So sorry for your loss.


----------



## joycevv (Oct 13, 2011)

Just recently there was a thread where several of us began sharing our techniques of seaming with a sewing machine. The results are really good if you have the right tension, pressure foot, etc. (You can play with your gauge swatches). When I had knitted my son a sweater in his school colors and it sat in the basket waiting to be seamed for two months, I tried the machine. It looked perfect! And it has gone through the washing machine many times, probably holding up all the better for the strong zig zagged seams.


----------



## Sophiathe wise (Nov 2, 2011)

Since I joined this forum I have vowed to complete ALL my UFOs. That's a pair of knee socks for my 42-year-old daughter, a mouse house for my 31-year-old son, a pair of two-needle socks for my grand-niece-in-law (I may frog those and make them on a magic loop), and a pair of gloves for a surrogate son. Some of these items are sewing projects but I intend to finish them all. HOWEVER...one of the boys is getting married April 28 and I want to make an afghan so all these other things will take a back seat. And so it goes.


----------



## Dsynr (Jun 3, 2011)

djskatie80 said:


> I hate WIP's! I have only one and it's because I got to a point where I did not have time to knit and the sweater was meant to go to my daughter who could no longer wear it. So now I have a 3/4 completed sweater that no one will be able to wear.....
> I have found that if I put a project aside out of frustration, it just isn't worth it. I'll try a few times, but if it continues to frustrate me, it's a done project.


May I humbly suggest finishing it and donating it to charity? I did this recently with a sweater that I was making for my 13 year-old daughter who is now pushing 50!
ROFL


----------



## Dsynr (Jun 3, 2011)

loveyarn said:


> I find that I do much better completing small projects. I think I just get overwhelmed with large time consuming projects. I do set goals for myself (so many rows today)and eventually get my WIP finished. I love knitting but am very slow - my 5 hour sweater took much longer!!


Knitting is an art; not a race! If you keep knitting, your skill will improve and your speed will increase all by itself.


----------



## Hazel Blumberg - McKee (Sep 9, 2011)

loveyarn said:


> I find that I do much better completing small projects. I think I just get overwhelmed with large time consuming projects. I do set goals for myself (so many rows today)and eventually get my WIP finished. I love knitting but am very slow - my 5 hour sweater took much longer!!
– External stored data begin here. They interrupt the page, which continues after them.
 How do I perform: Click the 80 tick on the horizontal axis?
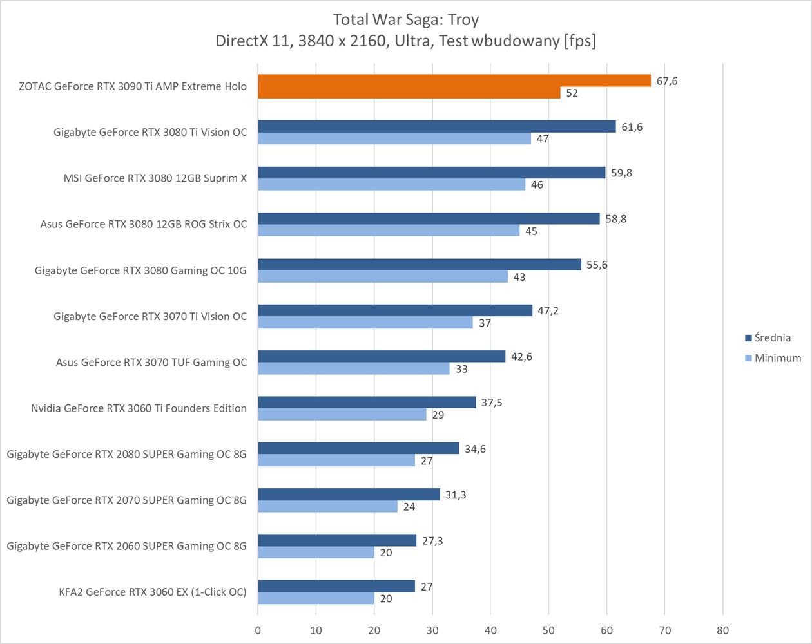pos(722,630)
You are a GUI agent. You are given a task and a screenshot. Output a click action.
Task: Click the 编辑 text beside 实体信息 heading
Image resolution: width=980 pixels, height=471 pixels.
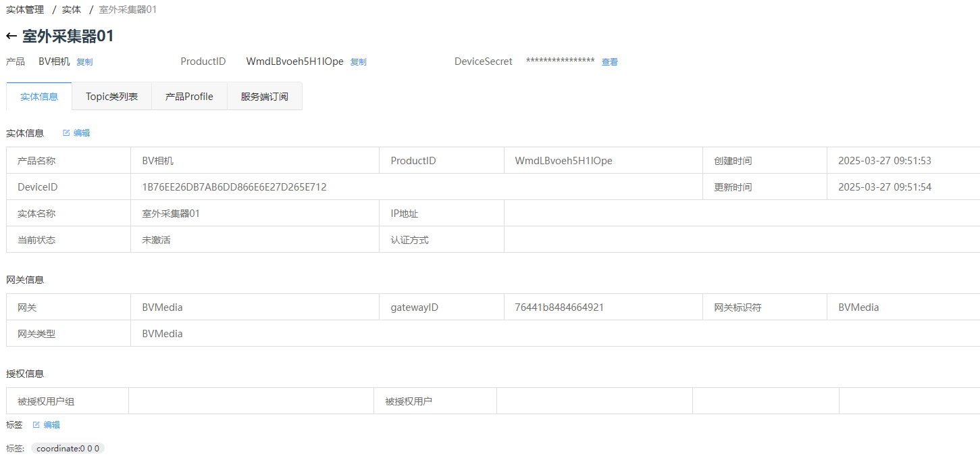click(82, 133)
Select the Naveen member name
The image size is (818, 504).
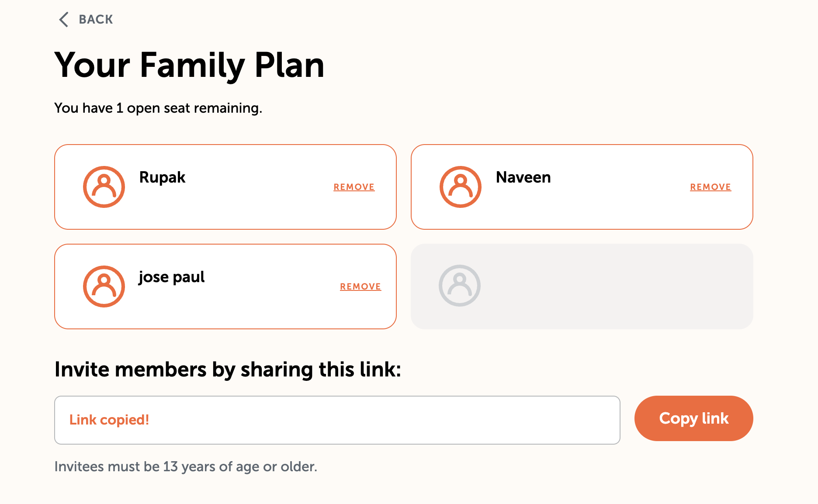[x=523, y=177]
Knitting slowly gives you the chance to fondle your yarn longer! :lol:

Hazel


----------



## juanitah03 (Nov 8, 2011)

joycevv said:


> Just recently there was a thread where several of us began sharing our techniques of seaming with a sewing machine. The results are really good if you have the right tension, pressure foot, etc. (You can play with your gauge swatches). When I had knitted my son a sweater in his school colors and it sat in the basket waiting to be seamed for two months, I tried the machine. It looked perfect! And it has gone through the washing machine many times, probably holding up all the better for the strong zig zagged seams.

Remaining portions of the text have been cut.